## [Excerpt provided]
-- Opening Marker --

| Introduction: |
| ------------- |
| |
| The module hwlat_detector is a special purpose kernel module that is used to |
| detect large system latencies induced by the behavior of certain underlying |
| hardware or firmware, independent of Linux itself. The code was developed |
| originally to detect SMIs (System Management Interrupts) on x86 systems, |
| however there is nothing x86 specific about this patchset. It was |
| originally written for use by the "RT" patch since the Real Time |
| kernel is highly latency sensitive. |
| |
| SMIs are usually not serviced by the Linux kernel, which typically does not |
| even know that they are occuring. SMIs are instead are set up by BIOS code |
| and are serviced by BIOS code, usually for "critical" events such as |
| management of thermal sensors and fans. Sometimes though, SMIs are used for |
| other tasks and those tasks can spend an inordinate amount of time in the |
| handler (sometimes measured in milliseconds). Obviously this is a problem if |
| you are trying to keep event service latencies down in the microsecond range. |
| |
| The hardware latency detector works by hogging all of the cpus for configurable |
| amounts of time (by calling stop_machine()), polling the CPU Time Stamp Counter |
| for some period, then looking for gaps in the TSC data. Any gap indicates a |
| time when the polling was interrupted and since the machine is stopped and |
| interrupts turned off the only thing that could do that would be an SMI. |
| |
| Note that the SMI detector should *NEVER* be used in a production environment. |
| It is intended to be run manually to determine if the hardware platform has a |
| problem with long system firmware service routines. |
| |
| Usage: |
| ------ |
| |
| Loading the module hwlat_detector passing the parameter "enabled=1" (or by |
| setting the "enable" entry in "hwlat_detector" debugfs toggled on) is the only |
| step required to start the hwlat_detector. It is possible to redefine the |
| threshold in microseconds (us) above which latency spikes will be taken |
| into account (parameter "threshold="). |
| |
| Example: |
| |
| # modprobe hwlat_detector enabled=1 threshold=100 |
| |
| After the module is loaded, it creates a directory named "hwlat_detector" under |
| the debugfs mountpoint, "/debug/hwlat_detector" for this text. It is necessary |
| to have debugfs mounted, which might be on /sys/debug on your system. |
| |
| The /debug/hwlat_detector interface contains the following files: |
| |
| count - number of latency spikes observed since last reset |
| enable - a global enable/disable toggle (0/1), resets count |
| max - maximum hardware latency actually observed (usecs) |
| sample - a pipe from which to read current raw sample data |
| in the format <timestamp> <latency observed usecs> |
| (can be opened O_NONBLOCK for a single sample) |
| threshold - minimum latency value to be considered (usecs) |
| width - time period to sample with CPUs held (usecs) |
| must be less than the total window size (enforced) |
| window - total period of sampling, width being inside (usecs) |
| |
| By default we will set width to 500,000 and window to 1,000,000, meaning that |
| we will sample every 1,000,000 usecs (1s) for 500,000 usecs (0.5s). If we |
| observe any latencies that exceed the threshold (initially 100 usecs), |
| then we write to a global sample ring buffer of 8K samples, which is |
| consumed by reading from the "sample" (pipe) debugfs file interface. |

-- Closing Marker --

## [Information supplied]
-- Opening Marker --

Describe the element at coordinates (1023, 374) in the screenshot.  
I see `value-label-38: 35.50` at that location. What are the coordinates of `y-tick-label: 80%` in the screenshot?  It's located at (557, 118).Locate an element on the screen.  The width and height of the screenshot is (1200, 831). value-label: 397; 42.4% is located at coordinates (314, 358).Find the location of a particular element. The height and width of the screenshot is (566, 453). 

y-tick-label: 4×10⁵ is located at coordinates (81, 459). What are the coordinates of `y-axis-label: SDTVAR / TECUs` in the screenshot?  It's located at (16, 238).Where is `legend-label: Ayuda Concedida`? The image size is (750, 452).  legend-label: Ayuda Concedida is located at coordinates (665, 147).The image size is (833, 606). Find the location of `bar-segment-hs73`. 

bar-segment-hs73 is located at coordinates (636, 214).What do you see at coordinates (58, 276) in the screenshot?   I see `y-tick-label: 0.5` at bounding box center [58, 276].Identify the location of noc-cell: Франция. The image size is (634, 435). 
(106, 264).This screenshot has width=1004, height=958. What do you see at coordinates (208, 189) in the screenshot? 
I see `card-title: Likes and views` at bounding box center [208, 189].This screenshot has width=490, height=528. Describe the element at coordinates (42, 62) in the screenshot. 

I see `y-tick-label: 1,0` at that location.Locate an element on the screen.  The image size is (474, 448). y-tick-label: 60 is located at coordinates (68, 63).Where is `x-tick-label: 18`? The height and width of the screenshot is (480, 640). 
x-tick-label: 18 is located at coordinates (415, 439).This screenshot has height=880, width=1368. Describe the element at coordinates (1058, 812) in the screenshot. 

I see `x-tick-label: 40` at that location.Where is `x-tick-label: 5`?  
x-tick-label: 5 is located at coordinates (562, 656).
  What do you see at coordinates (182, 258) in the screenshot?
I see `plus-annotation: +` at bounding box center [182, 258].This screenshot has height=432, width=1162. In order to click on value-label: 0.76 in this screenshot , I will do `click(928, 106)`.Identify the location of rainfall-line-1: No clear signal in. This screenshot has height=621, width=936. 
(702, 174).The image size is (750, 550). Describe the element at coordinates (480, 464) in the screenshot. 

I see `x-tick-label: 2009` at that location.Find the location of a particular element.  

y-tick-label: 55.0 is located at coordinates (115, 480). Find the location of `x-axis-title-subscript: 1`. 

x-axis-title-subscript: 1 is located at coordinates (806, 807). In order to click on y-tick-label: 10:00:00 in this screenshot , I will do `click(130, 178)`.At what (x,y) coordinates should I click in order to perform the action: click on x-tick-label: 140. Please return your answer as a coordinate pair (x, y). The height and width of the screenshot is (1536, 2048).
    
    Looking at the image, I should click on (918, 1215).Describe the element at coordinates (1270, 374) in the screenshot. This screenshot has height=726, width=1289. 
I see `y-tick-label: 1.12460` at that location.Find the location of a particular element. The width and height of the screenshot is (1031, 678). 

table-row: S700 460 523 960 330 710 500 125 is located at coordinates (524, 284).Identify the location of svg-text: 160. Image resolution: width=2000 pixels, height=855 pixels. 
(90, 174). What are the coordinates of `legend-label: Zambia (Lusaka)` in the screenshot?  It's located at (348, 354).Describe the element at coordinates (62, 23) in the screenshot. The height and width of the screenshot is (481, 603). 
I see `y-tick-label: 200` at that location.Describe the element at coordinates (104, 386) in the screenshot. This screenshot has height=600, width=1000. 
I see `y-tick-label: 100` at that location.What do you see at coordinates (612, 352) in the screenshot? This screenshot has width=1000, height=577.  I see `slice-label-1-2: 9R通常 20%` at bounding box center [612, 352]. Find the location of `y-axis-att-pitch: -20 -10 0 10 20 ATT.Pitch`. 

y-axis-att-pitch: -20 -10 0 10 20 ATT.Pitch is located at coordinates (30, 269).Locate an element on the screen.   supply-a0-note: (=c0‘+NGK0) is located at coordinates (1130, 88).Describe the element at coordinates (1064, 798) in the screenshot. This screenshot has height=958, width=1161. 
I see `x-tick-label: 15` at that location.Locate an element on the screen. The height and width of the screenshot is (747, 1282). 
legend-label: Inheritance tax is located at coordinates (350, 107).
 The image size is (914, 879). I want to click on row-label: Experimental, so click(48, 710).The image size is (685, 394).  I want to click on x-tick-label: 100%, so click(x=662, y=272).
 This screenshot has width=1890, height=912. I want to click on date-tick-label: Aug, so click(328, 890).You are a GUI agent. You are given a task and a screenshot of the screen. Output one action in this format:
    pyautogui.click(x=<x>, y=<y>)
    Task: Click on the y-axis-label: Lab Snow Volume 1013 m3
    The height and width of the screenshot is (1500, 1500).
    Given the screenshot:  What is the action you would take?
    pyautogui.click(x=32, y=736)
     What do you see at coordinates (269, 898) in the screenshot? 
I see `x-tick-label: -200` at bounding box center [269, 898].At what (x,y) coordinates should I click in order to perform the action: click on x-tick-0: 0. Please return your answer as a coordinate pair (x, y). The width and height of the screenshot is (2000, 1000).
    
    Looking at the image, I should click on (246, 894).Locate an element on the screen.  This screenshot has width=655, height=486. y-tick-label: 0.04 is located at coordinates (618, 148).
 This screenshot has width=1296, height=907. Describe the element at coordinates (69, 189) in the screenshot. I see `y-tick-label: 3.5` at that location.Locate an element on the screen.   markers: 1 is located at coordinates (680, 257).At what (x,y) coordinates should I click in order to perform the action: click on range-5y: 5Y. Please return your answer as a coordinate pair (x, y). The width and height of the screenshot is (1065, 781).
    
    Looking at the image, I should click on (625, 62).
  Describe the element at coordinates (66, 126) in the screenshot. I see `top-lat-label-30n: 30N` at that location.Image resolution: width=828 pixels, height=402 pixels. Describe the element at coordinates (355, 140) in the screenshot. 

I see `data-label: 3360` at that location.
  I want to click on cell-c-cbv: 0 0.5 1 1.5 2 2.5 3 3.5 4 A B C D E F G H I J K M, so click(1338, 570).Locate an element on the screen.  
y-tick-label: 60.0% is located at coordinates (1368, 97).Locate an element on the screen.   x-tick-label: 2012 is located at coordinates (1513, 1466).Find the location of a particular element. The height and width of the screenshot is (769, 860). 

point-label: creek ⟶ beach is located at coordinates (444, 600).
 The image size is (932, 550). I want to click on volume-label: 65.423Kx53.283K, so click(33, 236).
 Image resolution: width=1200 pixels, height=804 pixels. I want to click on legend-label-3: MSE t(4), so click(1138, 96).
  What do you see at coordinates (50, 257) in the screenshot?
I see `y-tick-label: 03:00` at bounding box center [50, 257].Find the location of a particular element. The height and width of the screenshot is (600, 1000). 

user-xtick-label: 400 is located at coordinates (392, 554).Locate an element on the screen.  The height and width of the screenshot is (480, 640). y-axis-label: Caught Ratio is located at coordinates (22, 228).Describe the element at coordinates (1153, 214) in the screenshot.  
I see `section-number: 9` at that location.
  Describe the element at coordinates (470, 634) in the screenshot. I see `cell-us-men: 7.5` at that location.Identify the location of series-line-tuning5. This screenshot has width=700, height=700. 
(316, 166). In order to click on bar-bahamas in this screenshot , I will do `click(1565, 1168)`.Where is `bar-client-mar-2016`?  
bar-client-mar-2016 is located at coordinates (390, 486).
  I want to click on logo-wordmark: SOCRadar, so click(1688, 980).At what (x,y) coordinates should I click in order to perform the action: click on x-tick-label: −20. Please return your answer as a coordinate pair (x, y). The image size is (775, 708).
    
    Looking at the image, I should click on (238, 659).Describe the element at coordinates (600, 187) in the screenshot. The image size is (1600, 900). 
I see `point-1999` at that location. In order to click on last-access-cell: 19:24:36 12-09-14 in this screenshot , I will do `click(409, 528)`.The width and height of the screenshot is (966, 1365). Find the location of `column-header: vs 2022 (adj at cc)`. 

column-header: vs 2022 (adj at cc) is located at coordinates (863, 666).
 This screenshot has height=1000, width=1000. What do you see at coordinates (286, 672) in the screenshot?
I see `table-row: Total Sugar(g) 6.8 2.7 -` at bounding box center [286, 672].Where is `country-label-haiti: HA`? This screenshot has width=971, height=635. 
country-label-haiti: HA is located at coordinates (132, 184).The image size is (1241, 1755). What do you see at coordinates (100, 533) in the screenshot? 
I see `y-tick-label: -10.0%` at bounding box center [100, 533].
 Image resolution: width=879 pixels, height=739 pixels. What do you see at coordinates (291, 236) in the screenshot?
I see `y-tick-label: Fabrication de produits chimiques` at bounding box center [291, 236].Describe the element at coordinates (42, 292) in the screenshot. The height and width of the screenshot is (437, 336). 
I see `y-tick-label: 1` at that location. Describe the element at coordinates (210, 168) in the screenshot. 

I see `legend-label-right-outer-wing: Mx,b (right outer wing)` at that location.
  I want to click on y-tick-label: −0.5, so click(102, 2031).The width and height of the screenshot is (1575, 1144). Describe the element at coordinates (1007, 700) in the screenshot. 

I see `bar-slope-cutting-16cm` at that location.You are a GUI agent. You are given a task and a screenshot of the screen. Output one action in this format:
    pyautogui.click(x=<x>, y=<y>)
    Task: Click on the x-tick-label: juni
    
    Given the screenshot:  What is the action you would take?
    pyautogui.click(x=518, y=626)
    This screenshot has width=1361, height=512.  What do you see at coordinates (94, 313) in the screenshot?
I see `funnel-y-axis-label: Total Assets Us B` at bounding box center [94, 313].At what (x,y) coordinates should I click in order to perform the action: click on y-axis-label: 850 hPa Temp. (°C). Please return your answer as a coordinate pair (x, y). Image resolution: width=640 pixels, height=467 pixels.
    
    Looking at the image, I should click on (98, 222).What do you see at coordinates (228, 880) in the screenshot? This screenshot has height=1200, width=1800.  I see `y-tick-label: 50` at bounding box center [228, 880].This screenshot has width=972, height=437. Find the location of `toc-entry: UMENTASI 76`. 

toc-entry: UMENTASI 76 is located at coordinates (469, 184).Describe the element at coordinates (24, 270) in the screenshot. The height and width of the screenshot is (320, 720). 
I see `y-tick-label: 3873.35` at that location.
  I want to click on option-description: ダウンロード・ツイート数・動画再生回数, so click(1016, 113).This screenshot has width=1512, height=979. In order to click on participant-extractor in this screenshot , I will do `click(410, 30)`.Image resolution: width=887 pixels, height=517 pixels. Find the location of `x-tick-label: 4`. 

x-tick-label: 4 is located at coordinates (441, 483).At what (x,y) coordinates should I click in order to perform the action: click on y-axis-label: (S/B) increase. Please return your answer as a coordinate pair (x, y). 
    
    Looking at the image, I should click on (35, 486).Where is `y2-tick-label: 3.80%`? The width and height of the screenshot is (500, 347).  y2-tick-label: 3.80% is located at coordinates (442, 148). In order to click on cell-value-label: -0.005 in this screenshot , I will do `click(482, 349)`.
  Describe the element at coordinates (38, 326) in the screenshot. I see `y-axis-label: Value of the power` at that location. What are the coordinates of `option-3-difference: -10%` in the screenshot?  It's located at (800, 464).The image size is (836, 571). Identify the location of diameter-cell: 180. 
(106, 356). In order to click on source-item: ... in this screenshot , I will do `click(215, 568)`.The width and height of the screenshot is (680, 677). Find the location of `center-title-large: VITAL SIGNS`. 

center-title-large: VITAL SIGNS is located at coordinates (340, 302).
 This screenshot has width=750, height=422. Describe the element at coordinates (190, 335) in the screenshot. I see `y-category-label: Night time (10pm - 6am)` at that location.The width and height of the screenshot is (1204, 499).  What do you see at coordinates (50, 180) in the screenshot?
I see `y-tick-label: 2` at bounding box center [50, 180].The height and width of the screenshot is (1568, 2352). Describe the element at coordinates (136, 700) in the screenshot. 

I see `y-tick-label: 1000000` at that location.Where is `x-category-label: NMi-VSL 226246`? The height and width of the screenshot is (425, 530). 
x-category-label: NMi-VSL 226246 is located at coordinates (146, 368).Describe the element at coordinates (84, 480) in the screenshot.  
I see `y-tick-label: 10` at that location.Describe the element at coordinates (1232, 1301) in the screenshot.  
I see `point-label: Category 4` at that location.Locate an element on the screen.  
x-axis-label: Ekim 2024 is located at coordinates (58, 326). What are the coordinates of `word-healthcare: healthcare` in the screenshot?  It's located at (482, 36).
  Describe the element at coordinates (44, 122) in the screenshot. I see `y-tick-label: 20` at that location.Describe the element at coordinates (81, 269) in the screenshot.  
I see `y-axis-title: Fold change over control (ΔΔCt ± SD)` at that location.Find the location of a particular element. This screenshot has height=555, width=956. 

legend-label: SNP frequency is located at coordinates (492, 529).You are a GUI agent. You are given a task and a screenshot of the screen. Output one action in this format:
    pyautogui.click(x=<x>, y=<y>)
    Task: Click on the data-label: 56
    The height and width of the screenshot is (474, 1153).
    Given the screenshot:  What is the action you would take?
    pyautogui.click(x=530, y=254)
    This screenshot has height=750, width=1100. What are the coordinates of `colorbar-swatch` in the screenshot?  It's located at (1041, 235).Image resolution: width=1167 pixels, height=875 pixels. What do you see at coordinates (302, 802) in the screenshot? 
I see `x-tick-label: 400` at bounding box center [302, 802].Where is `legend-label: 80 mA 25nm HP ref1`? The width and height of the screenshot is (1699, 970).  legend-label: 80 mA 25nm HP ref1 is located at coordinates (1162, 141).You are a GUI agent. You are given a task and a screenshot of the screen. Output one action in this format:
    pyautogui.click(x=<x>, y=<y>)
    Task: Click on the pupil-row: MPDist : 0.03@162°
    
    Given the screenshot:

-- Closing Marker --

## [Description of the task]
How would you sum up the hwlat_detector documentation in two sentences? The listing has no connection to the hwlat_detector documentation.

## [Solved exercise]
hwlat_detector is a special purpose kernel module, originally written to detect SMIs on x86 systems for use by the RT patch, that finds large system latencies caused by hardware or firmware by stopping all CPUs, polling the Time Stamp Counter and looking for gaps in the data. It is started by loading it with "enabled=1" (optionally with a threshold in microseconds), exposes its settings and results through files in a debugfs directory, and should never be used in a production environment.